Help Doug get Medical Treatment for Lyme Disease

Hello friends, family and supporters!

My name is Sharon, and I am fundraising for my son Doug, as he is unable to do this himself.

It’s with a heavy but hopeful heart that I am reaching out to you today, to share my son’s battle with Lyme disease and to ask for your help.

Doug’s journey with health difficulties started about twelve years ago when Doug was 26 years old. He had just finished college and was in a happy 3-year relationship and was looking forward to starting a family. Sadly, all his plans as well as his relationship came to an end after Doug got sick.
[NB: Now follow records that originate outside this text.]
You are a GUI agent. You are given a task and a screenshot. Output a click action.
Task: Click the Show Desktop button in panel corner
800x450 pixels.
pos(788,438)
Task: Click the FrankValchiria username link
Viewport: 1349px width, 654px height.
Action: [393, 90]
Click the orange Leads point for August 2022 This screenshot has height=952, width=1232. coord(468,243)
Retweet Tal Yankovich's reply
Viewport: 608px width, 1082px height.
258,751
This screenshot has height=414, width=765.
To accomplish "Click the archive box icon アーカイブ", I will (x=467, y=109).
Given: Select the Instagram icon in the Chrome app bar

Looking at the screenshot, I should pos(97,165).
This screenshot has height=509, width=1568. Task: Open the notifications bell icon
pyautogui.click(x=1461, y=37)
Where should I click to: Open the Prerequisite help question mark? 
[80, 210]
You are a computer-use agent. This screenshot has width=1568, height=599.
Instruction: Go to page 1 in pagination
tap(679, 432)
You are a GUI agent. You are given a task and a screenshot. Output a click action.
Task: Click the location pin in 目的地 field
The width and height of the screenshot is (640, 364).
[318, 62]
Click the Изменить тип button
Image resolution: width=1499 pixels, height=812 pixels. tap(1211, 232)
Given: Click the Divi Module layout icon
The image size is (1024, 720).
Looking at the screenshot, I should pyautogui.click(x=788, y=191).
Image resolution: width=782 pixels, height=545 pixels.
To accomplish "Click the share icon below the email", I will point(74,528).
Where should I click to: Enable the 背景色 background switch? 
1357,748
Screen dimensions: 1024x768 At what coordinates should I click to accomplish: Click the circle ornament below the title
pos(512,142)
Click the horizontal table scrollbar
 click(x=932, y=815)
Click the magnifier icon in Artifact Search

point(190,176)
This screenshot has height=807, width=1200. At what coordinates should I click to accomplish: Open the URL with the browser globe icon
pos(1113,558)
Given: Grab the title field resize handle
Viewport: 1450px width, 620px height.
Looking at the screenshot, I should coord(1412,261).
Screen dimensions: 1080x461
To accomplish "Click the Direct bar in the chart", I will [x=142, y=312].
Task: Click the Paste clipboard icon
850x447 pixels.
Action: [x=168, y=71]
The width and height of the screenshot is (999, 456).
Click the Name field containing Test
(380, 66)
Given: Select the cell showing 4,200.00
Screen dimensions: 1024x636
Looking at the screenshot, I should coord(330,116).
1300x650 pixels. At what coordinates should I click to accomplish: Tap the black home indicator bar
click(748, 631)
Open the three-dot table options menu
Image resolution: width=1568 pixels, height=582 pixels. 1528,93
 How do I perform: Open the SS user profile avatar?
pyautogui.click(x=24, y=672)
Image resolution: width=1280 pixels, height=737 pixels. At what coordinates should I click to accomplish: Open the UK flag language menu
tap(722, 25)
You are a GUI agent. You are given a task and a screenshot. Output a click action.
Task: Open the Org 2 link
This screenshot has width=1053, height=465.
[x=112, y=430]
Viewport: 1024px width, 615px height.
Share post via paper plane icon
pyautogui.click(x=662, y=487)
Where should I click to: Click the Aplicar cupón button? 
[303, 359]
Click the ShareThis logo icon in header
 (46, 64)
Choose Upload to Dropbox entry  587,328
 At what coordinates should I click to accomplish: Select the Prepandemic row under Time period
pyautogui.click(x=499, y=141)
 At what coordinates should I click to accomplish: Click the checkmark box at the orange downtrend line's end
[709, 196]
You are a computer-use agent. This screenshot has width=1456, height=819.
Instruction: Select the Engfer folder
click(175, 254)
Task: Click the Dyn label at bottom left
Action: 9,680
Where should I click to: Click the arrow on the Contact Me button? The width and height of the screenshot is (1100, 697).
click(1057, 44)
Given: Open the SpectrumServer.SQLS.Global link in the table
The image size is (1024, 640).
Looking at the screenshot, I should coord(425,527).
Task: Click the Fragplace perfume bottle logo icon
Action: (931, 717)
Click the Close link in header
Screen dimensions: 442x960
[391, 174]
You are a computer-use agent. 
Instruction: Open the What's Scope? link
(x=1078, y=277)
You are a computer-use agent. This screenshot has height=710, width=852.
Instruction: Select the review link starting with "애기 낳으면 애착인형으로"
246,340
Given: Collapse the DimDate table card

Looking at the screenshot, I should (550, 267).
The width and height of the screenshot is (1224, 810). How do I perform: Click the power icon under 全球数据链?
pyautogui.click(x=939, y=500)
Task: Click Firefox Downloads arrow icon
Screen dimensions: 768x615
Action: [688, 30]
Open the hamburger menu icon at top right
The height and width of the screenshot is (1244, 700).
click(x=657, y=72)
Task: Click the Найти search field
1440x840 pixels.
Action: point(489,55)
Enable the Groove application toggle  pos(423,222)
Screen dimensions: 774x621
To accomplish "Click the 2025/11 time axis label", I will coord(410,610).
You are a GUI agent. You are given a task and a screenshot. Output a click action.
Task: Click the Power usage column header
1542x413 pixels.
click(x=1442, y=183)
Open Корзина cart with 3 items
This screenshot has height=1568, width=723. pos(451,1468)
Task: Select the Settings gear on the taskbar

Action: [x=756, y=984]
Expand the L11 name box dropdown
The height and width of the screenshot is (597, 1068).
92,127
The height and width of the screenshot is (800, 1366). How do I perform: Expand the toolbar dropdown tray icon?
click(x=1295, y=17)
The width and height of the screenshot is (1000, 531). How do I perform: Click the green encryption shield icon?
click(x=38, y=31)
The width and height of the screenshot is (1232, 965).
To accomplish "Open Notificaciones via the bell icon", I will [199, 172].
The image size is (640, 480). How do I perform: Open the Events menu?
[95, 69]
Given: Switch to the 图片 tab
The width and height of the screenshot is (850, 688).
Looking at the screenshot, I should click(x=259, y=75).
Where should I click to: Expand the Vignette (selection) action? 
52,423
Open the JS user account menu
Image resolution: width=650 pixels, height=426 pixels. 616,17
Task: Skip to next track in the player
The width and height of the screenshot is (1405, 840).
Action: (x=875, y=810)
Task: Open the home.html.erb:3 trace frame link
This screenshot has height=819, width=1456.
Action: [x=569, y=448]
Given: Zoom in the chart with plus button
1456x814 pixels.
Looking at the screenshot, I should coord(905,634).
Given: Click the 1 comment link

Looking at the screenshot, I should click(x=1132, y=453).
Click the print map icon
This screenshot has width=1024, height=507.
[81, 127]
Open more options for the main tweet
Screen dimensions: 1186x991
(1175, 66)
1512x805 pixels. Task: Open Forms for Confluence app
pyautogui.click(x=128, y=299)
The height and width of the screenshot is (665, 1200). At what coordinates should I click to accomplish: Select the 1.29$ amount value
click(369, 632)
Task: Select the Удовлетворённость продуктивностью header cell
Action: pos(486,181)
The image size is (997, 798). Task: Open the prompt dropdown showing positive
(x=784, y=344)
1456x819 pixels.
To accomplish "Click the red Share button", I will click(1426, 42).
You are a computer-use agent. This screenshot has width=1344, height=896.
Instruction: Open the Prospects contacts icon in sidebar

It started with a sore throat and a lot of pain in his jaw, head and wrists. He saw his doctor, continued to work, but it got worse. He was sent for x-rays, MRI’s and numerous other tests however the results were inconclusive, indicating the presence of some sort of infection and inflammation. No one seemed to have a diagnosis and were baffled time and time again. It increasingly got worse and after a couple of months, Doug lost the ability to work, eat solid food and to speak much. Doug is now 38 years old and has been living like this for the past 12 years.

Click on this link to watch Doug's video.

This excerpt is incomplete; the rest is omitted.